Since most household chores tend to take place in or at least in association with the kitchen, Eichler's concept of blending leisure and work comes through strongly there. While entertaining, hosts could spend considerable time in the kitchen without missing a step. The Eichler model brought the party to the host.
"Everybody could gather in the kitchen, crack a beer, cook a steak. It was almost primitive—a campfire kind of thing," Coggins said. With the nation flocking toward the suburbs, gatherings within the home began to take the place of nights at the supper club or bar. Eichlers were built for socializing and allowed middle-class people to entertain in a natural style all their own, rather than hosting knock-offs of more affluent gatherings.
Built-in appliances brought with them practical improvements as well as stylistic ones. The new ovens came with warming drawers to keep food at a serving temperature. The range, in the absence of a 450-degree box under it, cooked what was on the burner, but allowed food to stay cool right up until the power came on. It also made 'slaving over a hot stove' just that, instead of slaving over a hot stove and oven.
Getting the oven out of the way allowed the stove's ventilation system to be down-draft, removing the need for the overhead hood and allowing for the kitchen island setup. Though forward in concept, the early downdraft systems did not work as well as their ceiling-mounted counterparts. In 1978, Thermador developed the pop-up vent, which drafted from the side instead of from the bottom and sank into the counter when not in use. Though introduced after the Eichler era, the pop-up vent stems from concepts developed in the Eichler-Thermador kitchen and remains popular in remodels.

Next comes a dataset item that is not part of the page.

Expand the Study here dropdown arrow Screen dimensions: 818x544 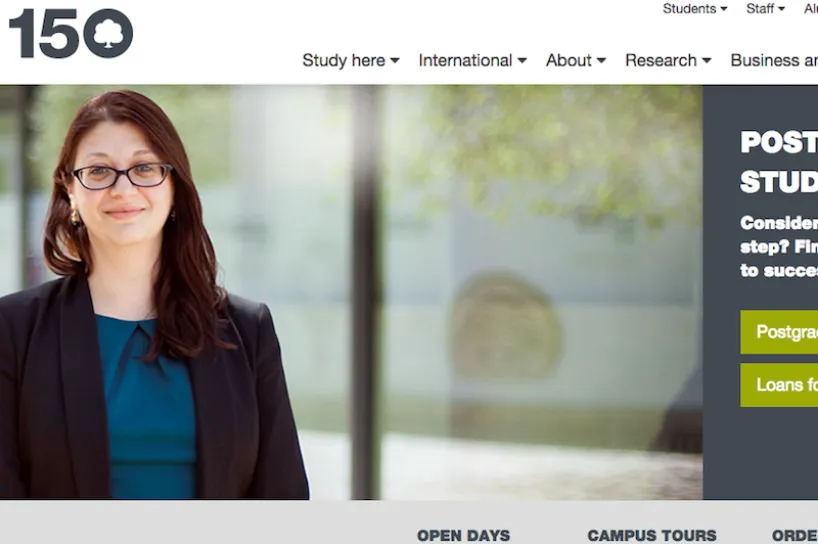pyautogui.click(x=395, y=61)
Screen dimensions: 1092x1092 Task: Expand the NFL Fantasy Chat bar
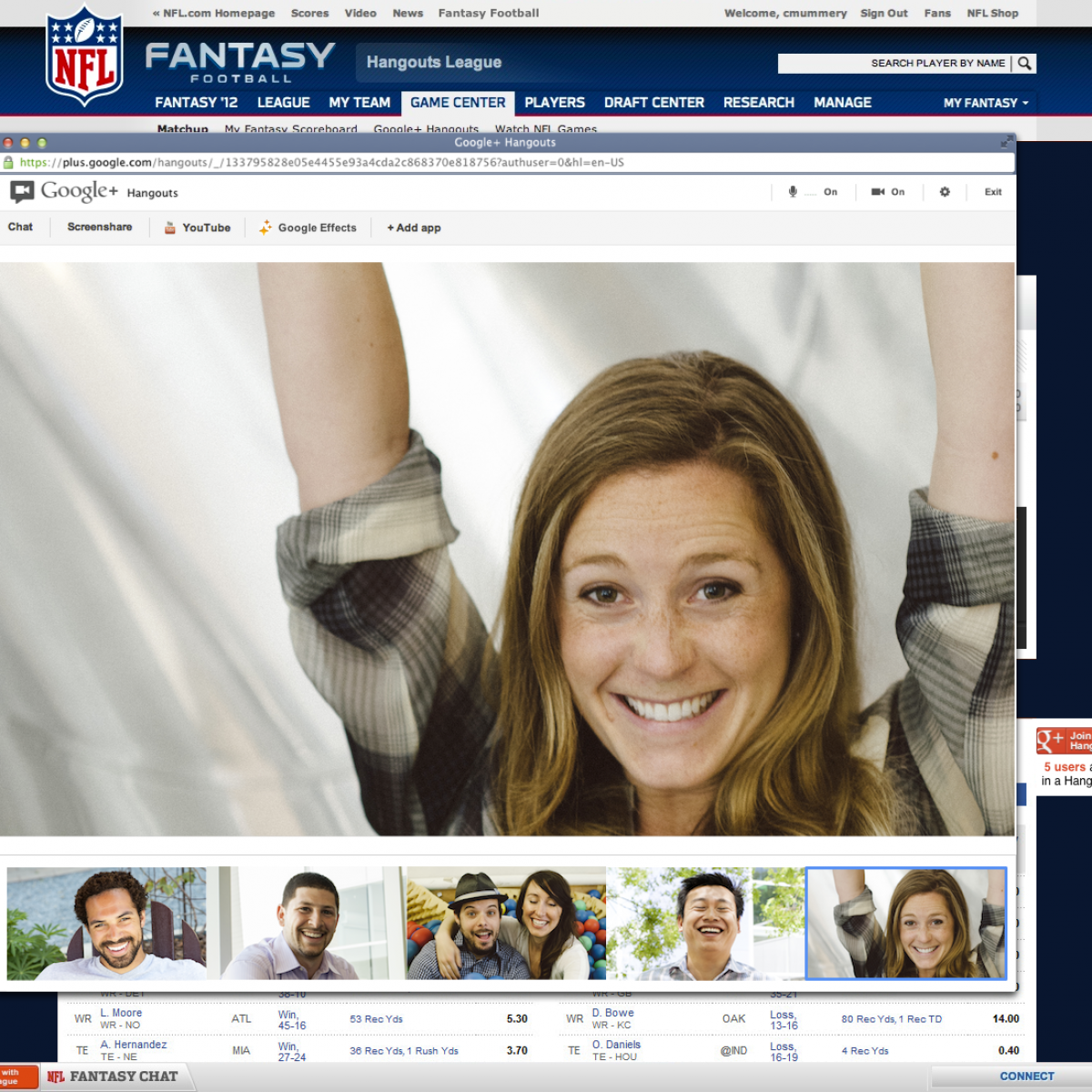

As Eichler worked to streamline the commute-heavy lives of the new suburban multitudes, Thermador worked to streamline their kitchens. In 1963, Thermador introduced the self-cleaning oven. In 1964, the lift-up cook-top made cleaning the burners an easy job. 1967 saw the built-in can opener and toaster. Many Eichlers also had a Nutone blender motor built into the countertop.
This integration of appliance into construction is known in German as 'Einbau,' a word that translates directly as assembly, flush mounting, or integration. Thermador's penchant for Einbau gained enough attention from overseas that the German company Bosch-Siemens Hausgerate bought it from then-owner Masco Corporation in 1998.
Despite its German parent company, Thermador remains an American institution, and for its 50th anniversary currently underway, the company is going big. One facet of their national celebration is the 'Taste of America' recipe contest, in which contestants submit recipes native to their home states. Restaurateur and Caesar's Palace Chef Bradley Ogden will judge recipes and the winner from each state will be featured in a book, 'Taste of America' Oven Recipe Cookbook. Contestants will also be entered into a contest to win a Ford Thunderbird.
Most of those competing in this contest will be using modern ovens, the majority of vintage Thermadors having been lost to old age or remodeling. While advancing technology has changed their appliances' performance, Thermador's design concept has actually changed very little over the years. They still lean toward minimalism and stainless steel finish, introducing, over the years, the flat electric range, a dishwasher with a stainless interior, and a built-in microwave.
Chris Papageorge, marketing director of Atherton Design Studio, a Thermador dealer based in Redwood City, noted that with advertising slogans such as 'the leader then, the leader now,' the Thermador company is "trying to brand themselves, like Chevy, as an American icon." Thermador is certainly not letting the birthday of its premier product go unnoticed.
Thermador's 50th anniversary celebration includes an exhibit, presented at a recent large-scale kitchen and bath show, on the company's history. The most effective tribute to Thermador, though, will come not through promotional events or nostalgic publicity, but through continued innovation and a commitment to function.
Parts, Transplants and a 'Boneyard' of Thermadors
Thermador may think of itself as the Chevrolet of ovens, but a major difference between the auto manufacturer and the appliance giant is that one can actually find replacement parts for old Chevys. But unless you're lucky, you're going to have to look hard for replacement parts for those old Thermador appliances.
San Jose Eichler owner Joy Schiffner knows how difficult it can be to find those original parts. Before she came across an original double oven, a replacement for a noisy clock in her 1969 single-wall oven was going to cost $75 or more by way of Oklahoma (Stoveclock Repair: 918-791-9309).